In vitro formation occurs after a blood sample has been collected and is often a harmless observation error. Common laboratory issues include the slow drying of a blood smear, using improper concentrations of anticoagulant like EDTA, or prolonged storage before analysis. These artificial conditions cause changes in the blood’s pH or lead to the depletion of adenosine triphosphate (ATP) within the red blood cell, triggering the shape change.
True in vivo echinocyte formation is linked to physiological changes within the body that affect the red blood cell’s environment or metabolism. Changes in plasma osmolarity or pH, the presence of certain drugs, and an increase in fatty acids can all induce this shape transformation. A drop in the red blood cell’s ATP levels is a common metabolic driver, as ATP is necessary to power the membrane pumps that maintain the cell’s normal shape and electrolyte balance. The loss of intracellular potassium and water also contributes to the cell’s dehydration and subsequent echinocyte formation.

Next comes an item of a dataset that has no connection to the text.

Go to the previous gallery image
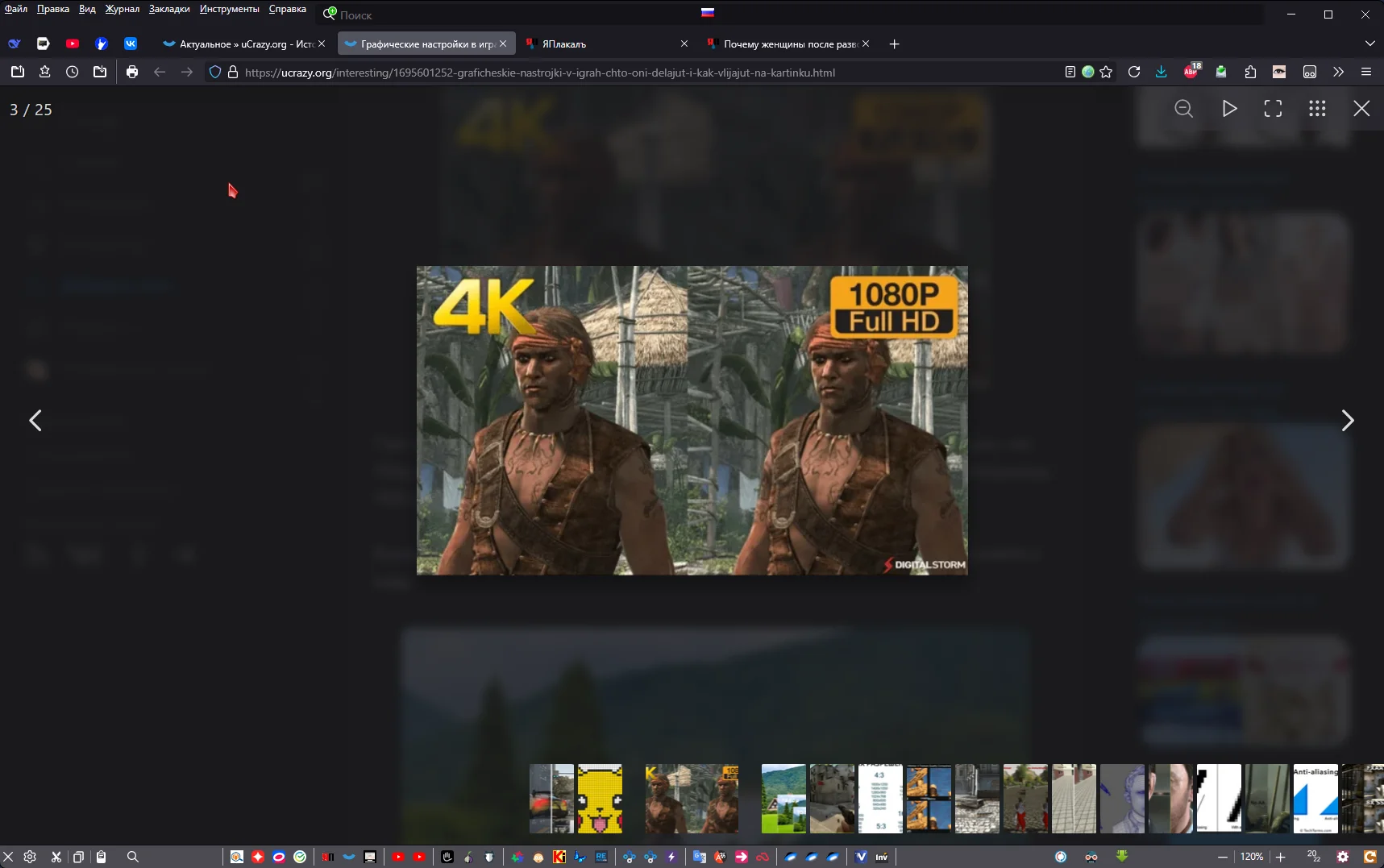The width and height of the screenshot is (1384, 868). (x=35, y=421)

Medical Conditions Associated with Echinocytes
When echinocytes are present in a fresh, properly prepared blood smear, they can act as an indicator of systemic disease. One frequent pathological association is uremia, a condition resulting from severe kidney failure. In uremia, retained metabolic waste products build up in the blood, altering the red blood cell membrane. Another significant cause is Pyruvate Kinase Deficiency (PKD), a rare hereditary enzyme defect that prevents red blood cells from producing ATP. This lack of energy disrupts the cell’s ability to maintain its membrane integrity.
Less common causes include severe hypophosphatemia (low blood phosphate) and certain widespread malignancies. The presence of echinocytes is considered a clinical sign, not a definitive diagnosis, and requires correlation with a patient’s other clinical findings and laboratory tests.